Compute once with pyspi.compute, visualize many times with pyspi.visualize.

Quick Start

# 1. Compute SPIs for models (one-time, can take hours for paper mode)
python -m spimts compute --mode dev --models "VAR(1),Kuramoto"

# 2. Visualize results (fast, iterate as needed)
python -m spimts visualize --profile dev --models "VAR(1),Kuramoto"

Table of Contents


Compute Pipeline

Computes Statistical Pairwise Interaction (SPI) matrices for dynamical systems.

Flags

Flag Options Default Description
--mode dev, dev+, dev++, paper dev Profile determining M (channels) and T (timesteps)
--config path auto-detect Path to pilot0_config.yaml
--subset string pilot0 pyspi subset name
--outdir path ./results Output directory root
--cache path ./cache Cache directory for calc tables
--models comma-separated all Filter specific models (e.g., "VAR(1),Kuramoto")
--normalise 0 or 1 1 Z-score normalize input to Calculator
--skip-existing flag off Skip models with existing results (resume capability)
--dry-run flag off Preview what would be computed without running

Examples

# Preview what paper mode would compute
python -m spimts compute --mode paper --dry-run

# Run dev mode for specific models
python -m spimts compute --mode dev --models "VAR(1),Kuramoto"
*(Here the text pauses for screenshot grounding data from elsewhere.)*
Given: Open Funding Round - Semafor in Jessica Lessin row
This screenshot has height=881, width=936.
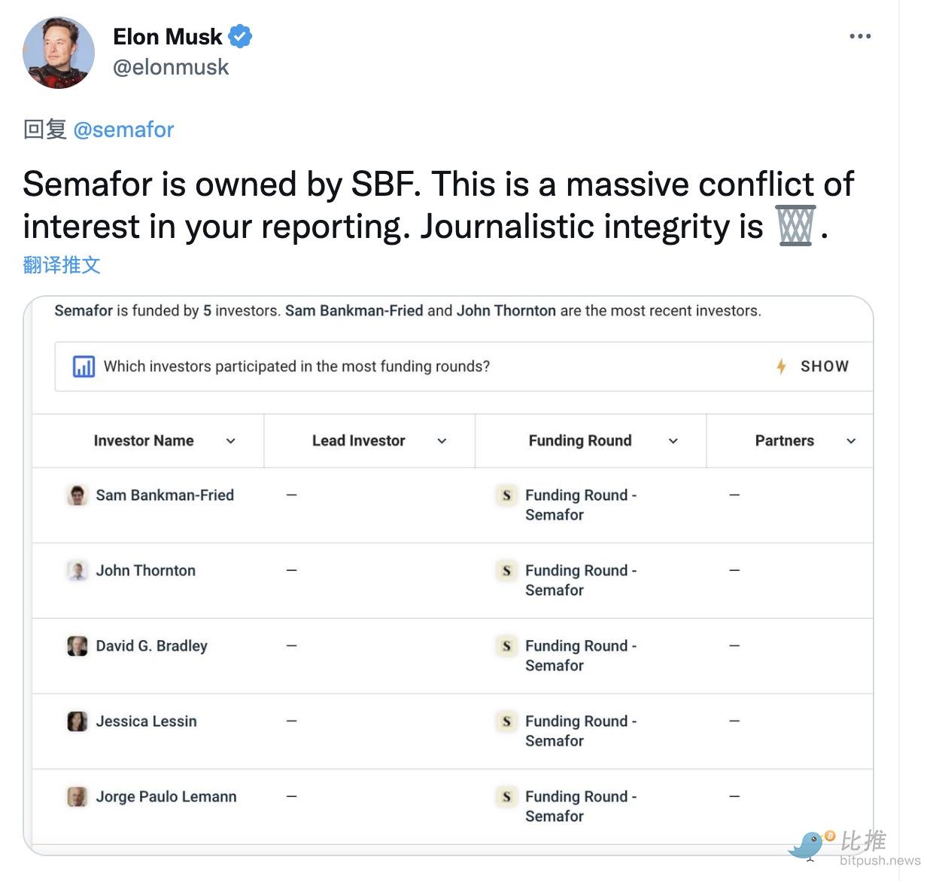Looking at the screenshot, I should click(580, 730).
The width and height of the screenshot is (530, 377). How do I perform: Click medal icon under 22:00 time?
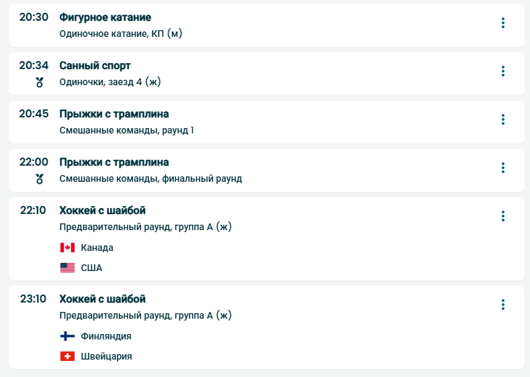40,179
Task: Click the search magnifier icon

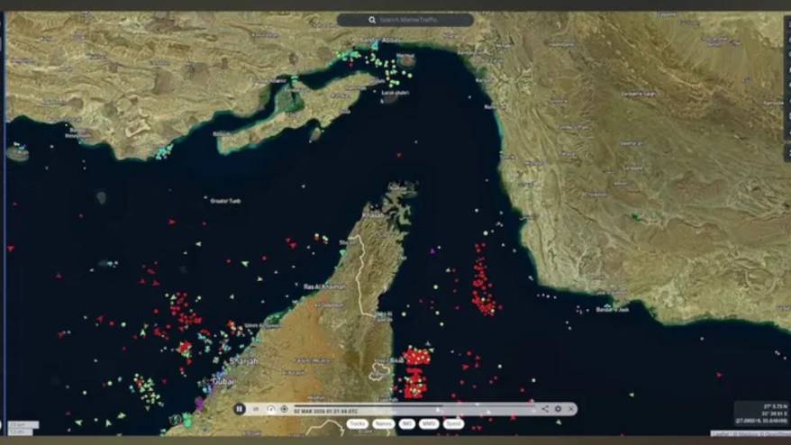Action: pyautogui.click(x=372, y=20)
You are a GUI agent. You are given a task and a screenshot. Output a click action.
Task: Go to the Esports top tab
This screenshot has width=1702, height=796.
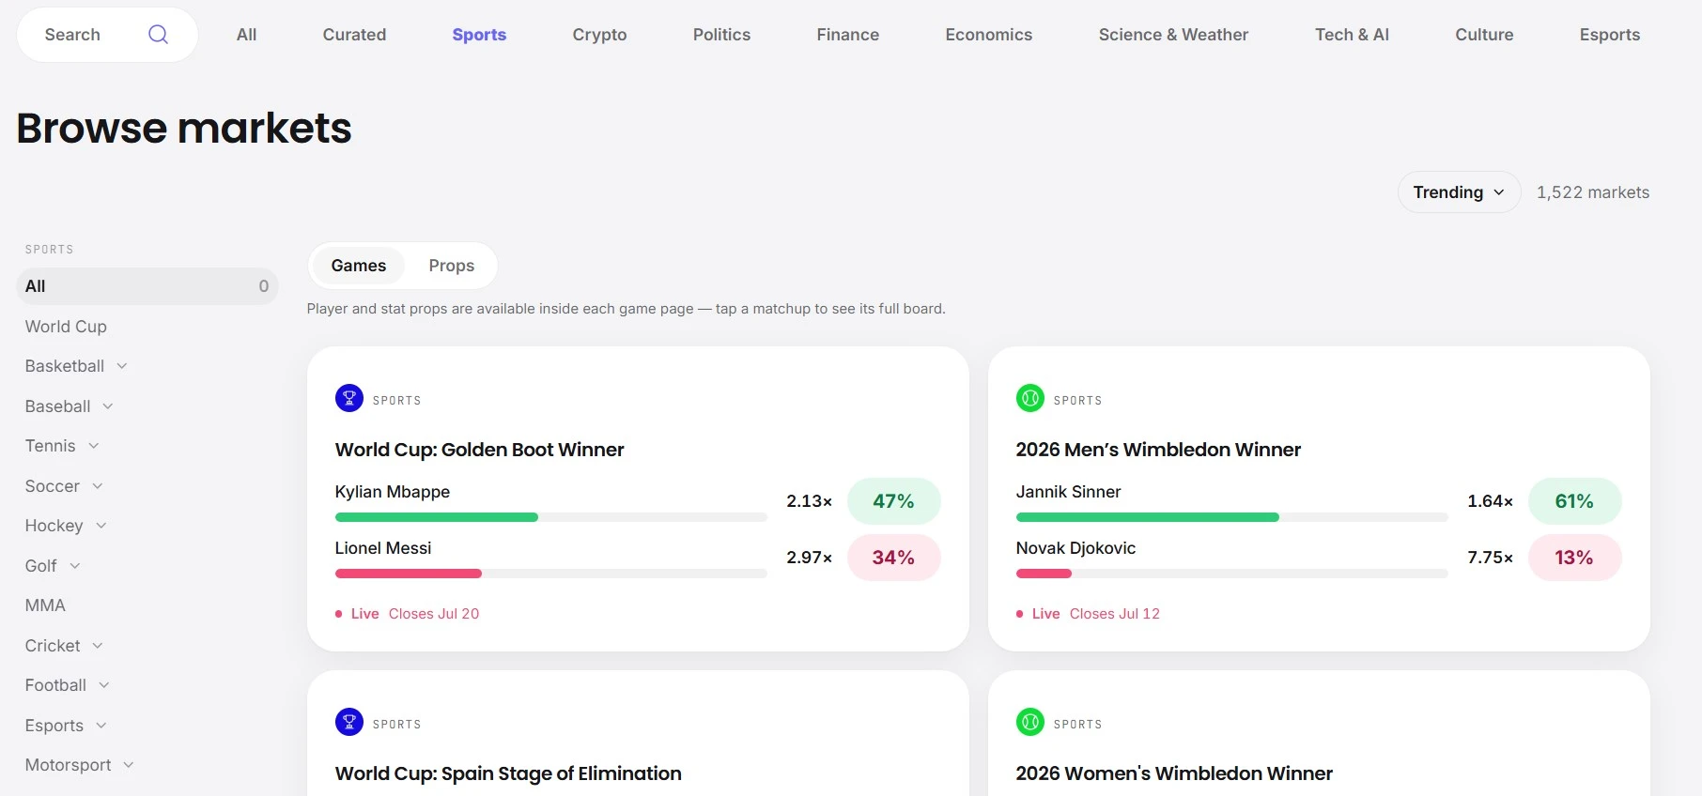[x=1609, y=35]
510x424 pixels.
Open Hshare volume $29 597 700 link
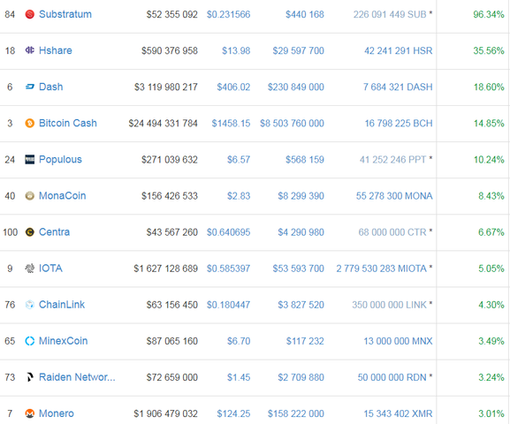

# Resume interrupted paper run (skip already computed)
python -m spimts compute --mode paper --skip-existing

# Full paper mode (WARNING: ~20-25 hours runtime)
python -m spimts compute --mode paper

Output Structure

results/<mode>/<run_id>_<Model>/
├── meta.json                    # Run metadata
├── arrays/
│   ├── timeseries.npy          # (T, M) time series
│   ├── mpi_<SPI>.npy           # (M, M) adjacency matrices
│   └── offdiag_<SPI>.npy       # Upper-triangle vectors
└── csv/
    ├── calc_table.csv          # Raw pyspi output
    ├── calc_table.parquet
    ├── offdiag_table.csv       # Consolidated edge table
    └── offdiag_table.parquet

results/performance/                # Performance metrics & plots
└── perf_metrics_<timestamp>.csv
└── perf_plots_<timestamp>.png

Visualize Pipeline

Reads pre-computed artifacts and generates plots (NO re-computation).

Flags

Flag Options Default Description
--profile dev, dev+, dev++, paper dev Which results directory to read
--models comma-separated all Filter models (substring match)
--run-id string latest Specific run ID (exact or prefix match)
--all-runs flag off Process all matching runs (not just latest)
--root path ./results Base results directory
--spi-limit int 12 Max MPI heatmaps per model

Examples

# Latest run per model in dev
python -m spimts visualize

# Specific models, latest runs
python -m spimts visualize --profile dev++ --models "VAR(1),Kuramoto" #this gets the **latest** VAR(1),Kuramoto models in the results/dev++/... directory

# Specific past run by ID - YYYYMMDD-HHMMSS or <hash>
python -m spimts visualize --run-id 20251024-233652
python -m spimts visualize --run-id 20251024-233652

# All runs for Kuramoto and VAR(1) in dev+ profile
python -m spimts visualize --profile dev+ --models "Kuramoto,VAR(1)" --all-runs

# Multiple models, latest of each in results/<profile>/...
python -m spimts visualize --profile dev+ --models "Kuramoto,VAR(1)"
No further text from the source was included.